Mubarak’s remarks have been considered by some analysts like Hassan Nafaa, Professor of Political Science at Cairo University, as “an attempt to whitewash his image.”
“Mubarak wants to be seen by Egyptians as a dignified military man who has refused to give up an inch of Egyptian land,” Nafaa told Egyptian Streets.
“Perhaps Mubarak is dissatisfied with Sisi’s new approach to Egyptian-Israeli relations and wished to make that clear,” he speculated.
Drawing a comparison between Mubarak and Sisi, Nafaa reminded that the deposed president “is from a generation of senior military officers who fought in wars with Israel, while the latter is from a new generation of military brass that has not fought in any wars.”
Since assuming power, President Sisi has further endorsed rapprochement with Israel out of a conviction that relations with Egypt’s northern neighbor are strategically and diplomatically beneficial. Israel meanwhile, has thrown its weight behind the Sisi regime, forging a close security partnership with Cairo and allowing Egyptian security forces to be deployed in Sinai’s demilitarized zone in order to fight against armed Islamic State-backed militants.
Hisham Kassem, an Egyptian publisher and political analyst, has meanwhile rebuffed the Deal of the Century as “a farce” and “a failure.”
“The Israelis are too politically-savvy to agree to creating a substitute land for the Palestinians in the Sinai Peninsula, as some media are reporting. They know only too well that such action would lead to war between Egypt and Israel. Israel would never jeopardize peace with Egypt,” he argued.

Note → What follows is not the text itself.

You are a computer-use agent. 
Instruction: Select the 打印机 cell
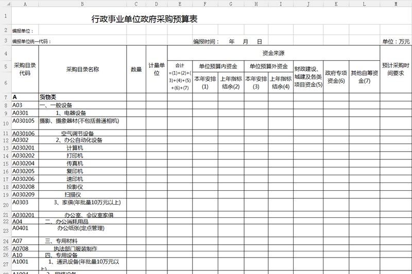(x=75, y=155)
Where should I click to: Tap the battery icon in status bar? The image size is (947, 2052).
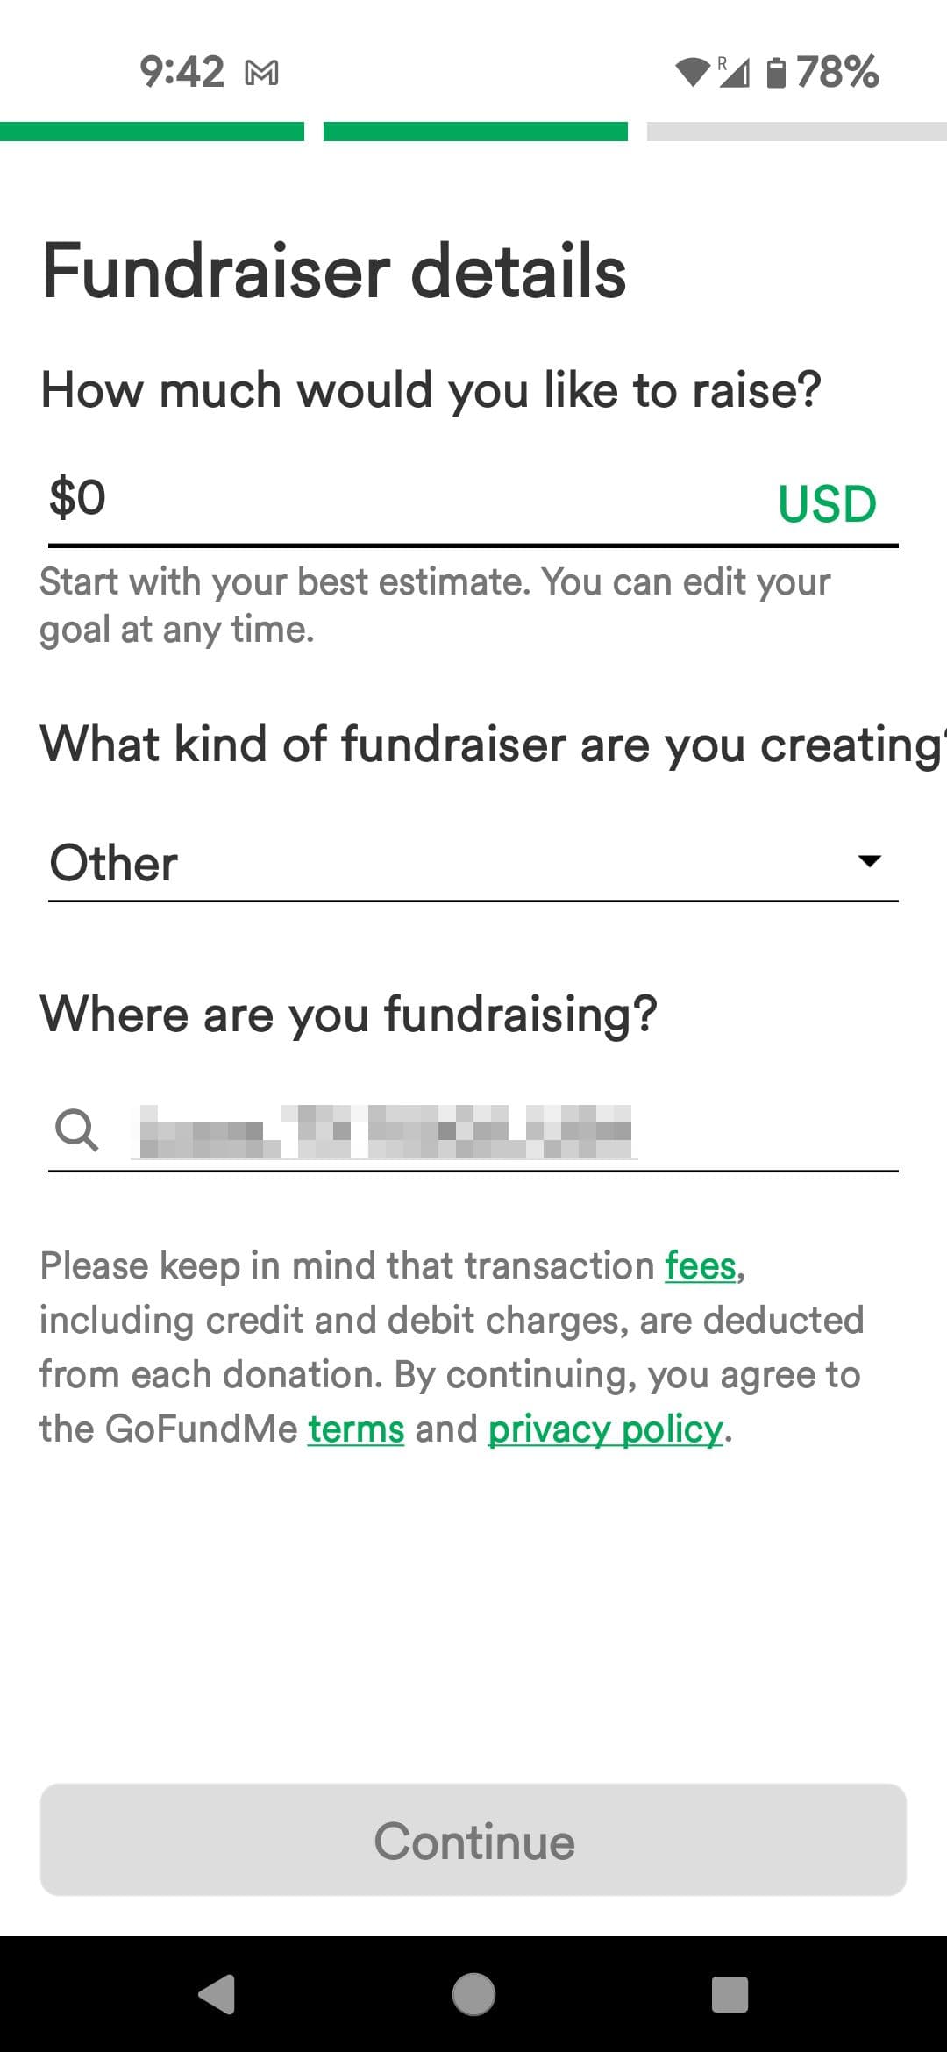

“It is one thing to agree to establish a trade zone along Egypt’s border with Gaza but another completely to violate Egyptian sovereignty by allowing Gazans to resettle in parts of the Sinai. Peace is a delicate matter, coming after many years of war; no politician in his right mind would choose war over peace,” Kassem told Egyptian Streets.
A claim by the independent Israeli think tank New State Solution that President Trump’s peace plan involves giving Palestinians part of Egypt’s Sinai Peninsula for the creation of a so-called new state, has been refuted by US Middle East envoy Jason Greenblatt. In a tweet in April, he warned against believing such “leaks,” describing them as “baseless rumors.”
No Peace Without Just Solution
Former head of Egypt’s Social Democratic Party, Mohamed Aboul Ghar, agrees that it is “too early to speculate” on the proposed plan for Middle East peace “as no one really knows yet what its precise components are.”
“The only factual information we have so far is that Palestinians are being offered to give up their sovereignty and their land in the West Bank in exchange for economic incentives. This is not a workable solution as no amount of money can compensate the Palestinians for their own viable state,” he told Egyptian Streets.
The various analysts’ comments signal that there may be more to Mubarak’s interview than meets the eye. While at first glance, the interview may seem rhetorical and void of substance, the underlying message could very well be that there can be no peace in the Middle East without a just and lasting solution. A peace plan that clearly favors one side over the other is bound to fail.